▶ **Excerpted passage**
-*-*-
Access the Report Builder 
2013 Corporate Responsibility Report 
www.intel.com/go/responsibility

Our Business and Integrated Value Approach

Intel’s CEO sets the tone for our ethical culture and holds managers accountable
for communicating ethics and compliance expectations. Each year, our CEO
communicates with employees and senior managers about the importance of
ethics and legal compliance. This “tone from the top”—combined with our annual
ethics and compliance training, regular communications throughout the year, and
educational resources on our employee intranet site—helps to create an ethical
and legally compliant culture. In 2013, we also conducted an ethics culture survey
of employees that monitored their perception of manager tone and comfort level
about raising concerns.
Each year, Intel’s Ethics and Compliance Oversight Committee (ECOC) invites
various Intel organizations to assess and report on ethics and compliance in
their respective businesses or sites, and reviews risk topics that span business
groups. In 2013, seven Intel business groups, subsidiaries, and sites completed
comprehensive risk assessment reviews with the ECOC. Business groups also
monitor their performance (including training, management tone, risk assessment
and more) on a quarterly basis, and send results to the Corporate Ethics Office. In
addition, they conduct self-assessments and implement action plans.
We regularly recognize teams and individual employees for their contributions
to Intel’s ethical and compliant environment through the Intel Ethics and
Compliance Excellence Awards program, launched in 2010. In 2013, four teams
and individuals received the award. We also have an internal Ethics and Legal
Compliance Group speaker series and newsletter, which in 2013 covered themes
such as export compliance, antitrust, anti-corruption, and privacy.
Intel maintains a robust process for reporting misconduct, including online
channels, and has a clearly communicated non-retaliation policy. Processes for
informing senior management and the Board about allegations of misconduct
include periodic reports of overall misconduct statistics, as well as details about
key investigations in progress and after completion. Our Ethics and Compliance
Business Champions review quarterly investigative packages with the leaders of

their respective business groups. The largest categories of verified cases in 2013
were corporate travel card misuse, expense reporting misconduct, conflict of
interest, falsification of employment credentials, and misuse of assets. Consistent
with our commitment to maintaining the highest levels of ethics and compliance,
we are addressing these concerns through senior management discussions,
employee communications, and individual corrective action measures.
-*-*-
▶ **Provided records**
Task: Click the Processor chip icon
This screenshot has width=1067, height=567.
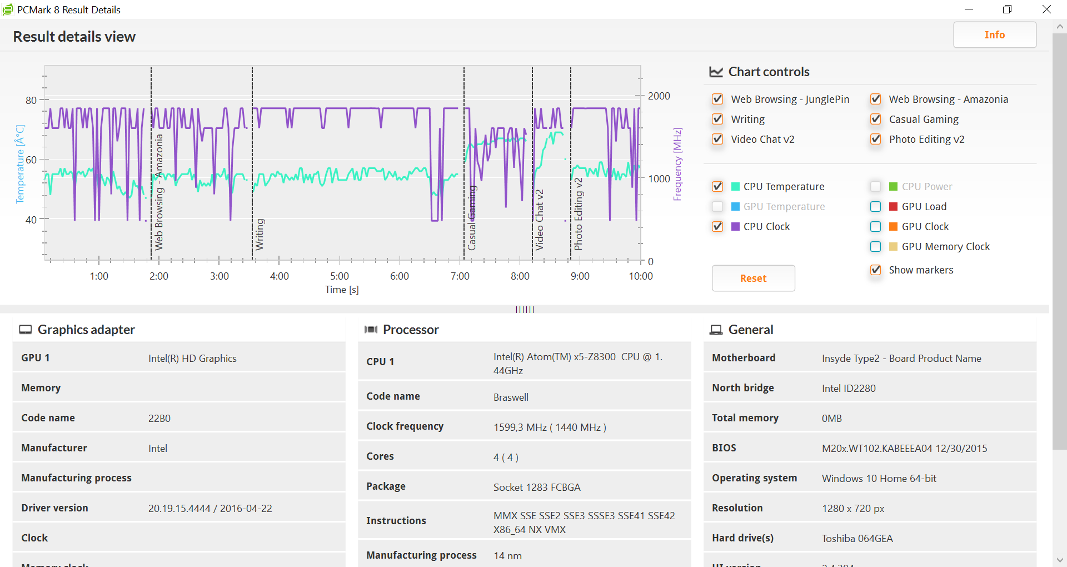Action: [371, 330]
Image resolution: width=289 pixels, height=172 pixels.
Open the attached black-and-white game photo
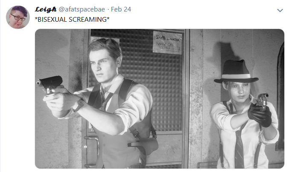tap(159, 99)
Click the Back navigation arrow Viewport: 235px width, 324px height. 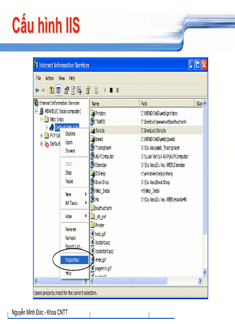pos(37,90)
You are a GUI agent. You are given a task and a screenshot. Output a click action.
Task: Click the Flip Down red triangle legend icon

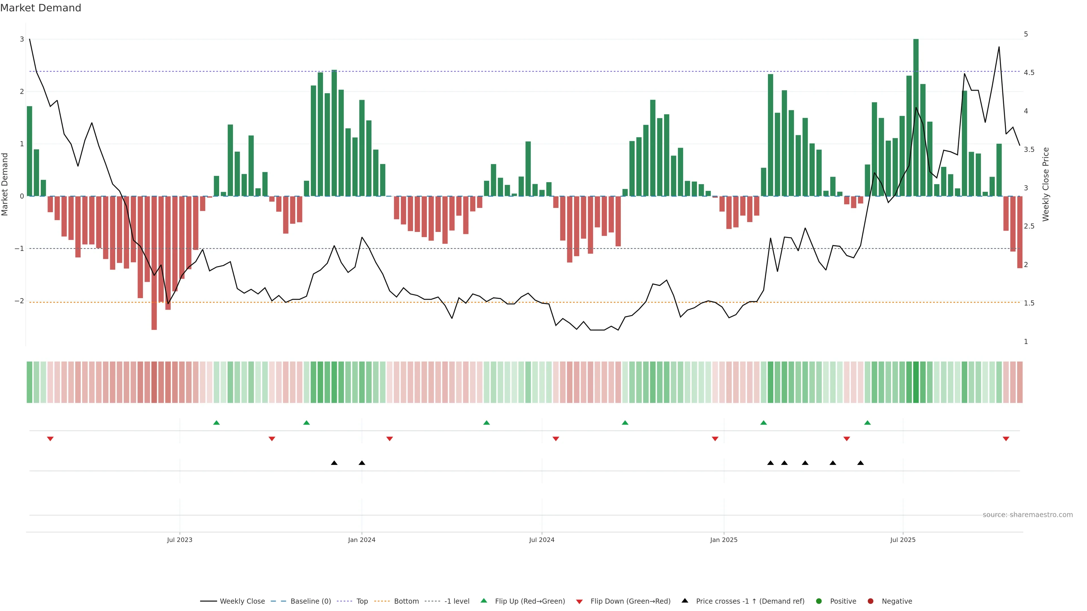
-*-*-
▶ **Tasks to perform**
a – Decide whether each statement agrees with the Intel ethics and compliance excerpt. Answer yes or no and quote the exact words of the excerpt that settle it. (i) In 2013, seven Intel business groups, subsidiaries, and sites completed comprehensive risk assessment reviews with the ECOC. (ii) The Intel Ethics and Compliance Excellence Awards program was launched in 2013. (iii) Business groups send their monitoring results to the Board once a year.
b – Extend the Intel ethics and compliance excerpt, starting after its final sentence.
The data shown above are separate material and have no connection to the Intel ethics and compliance excerpt.

▶ **The replies**
a –
(i) Yes: "In 2013, seven Intel business groups, subsidiaries, and sites completed comprehensive risk assessment reviews with the ECOC."
(ii) No: "the Intel Ethics and Compliance Excellence Awards program, launched in 2010."
(iii) No: "Business groups also monitor their performance (including training, management tone, risk assessment and more) on a quarterly basis, and send results to the Corporate Ethics Office."

b –
In 2014, as we expand into new markets and businesses, we will continue to
assess risk and execute our programs globally for current and new employees
to help ensure that we act with uncompromised integrity worldwide.

Public Policy and Political
Accountability
Intel works with governments, organizations, and industries
around the world to advocate policies that encourage new ideas,
promote fair commerce, and protect resources.
The following is a brief summary of our key areas of interest and engagement in
the public policy arena. For more information, visit our Public Policy web site and
our Public Policy blog.
Tax and Trade. We support tax policies that enhance the ability of innovative
companies to compete in the global marketplace and, in turn, produce economic
prosperity. Intel engages in a highly capital-intensive business, and the location of
our facilities can be substantially affected by the tax and economic development
policies of potential host countries.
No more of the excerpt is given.